» Extract provided
----------------------------------------

Geometrically, multiplying by a scalar stretches (if \(\alpha>1\)) or compresses (if \(\alpha<1\)) a vector. Below we multiply the black vector by \(1/2\) to get the red vector.

import matplotlib.pyplot as plt #import plotting library

v1 = [1,2] #vector 1
alpha = 1/2 #scalar
v2 = [i*alpha for i in v1] #multiplication by a scalar

#original vector
plt.arrow(0, 0, #starting x and y values of arrow
          v1[0], v1[1], #change in x and y 
          head_width=0.1, color='black', length_includes_head=True) #aesthetics

#stretched vector
plt.arrow(0, 0, #starting x and y values of arrow
          v2[0], v2[1], #change in x and y 
          head_width=0.1, color='red', length_includes_head=True) #aesthetics

plt.xlim(0,2.5) #set bounds on x axis
plt.ylim(0,2.5) #set bounds on y axis
plt.show()

png

Multiplying vectors and matrices together is a bit trickier, but is based on the fact that a row vector times a column vector is equal to the sum of the products of their respective entries

\[ \begin{equation*} \begin{pmatrix} a & b & c \end{pmatrix} \begin{pmatrix} x \\ y \\ z \end{pmatrix} = ax + by + cz \end{equation*} \]

This is referred to as the dot product. (There are other types of products for vectors and matrices, which we won't cover in this class.)

----------------------------------------

» Material
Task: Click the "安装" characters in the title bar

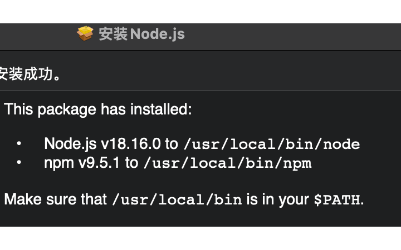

----------------------------------------

» Problem requirements
Decide whether each statement below agrees with the text on multiplying vectors above, and give yes or no for each together with the deciding words of the text, quoted exactly. (a) Multiplying the black vector by 1/2 gives the red vector. (b) Multiplying a vector by a scalar less than 1 stretches it. (c) The text calls a row vector times a column vector the cross product.

» Task output
(a) Yes: "Below we multiply the black vector by \(1/2\) to get the red vector."
(b) No: "stretches (if \(\alpha>1\)) or compresses (if \(\alpha<1\)) a vector"
(c) No: "This is referred to as the dot product."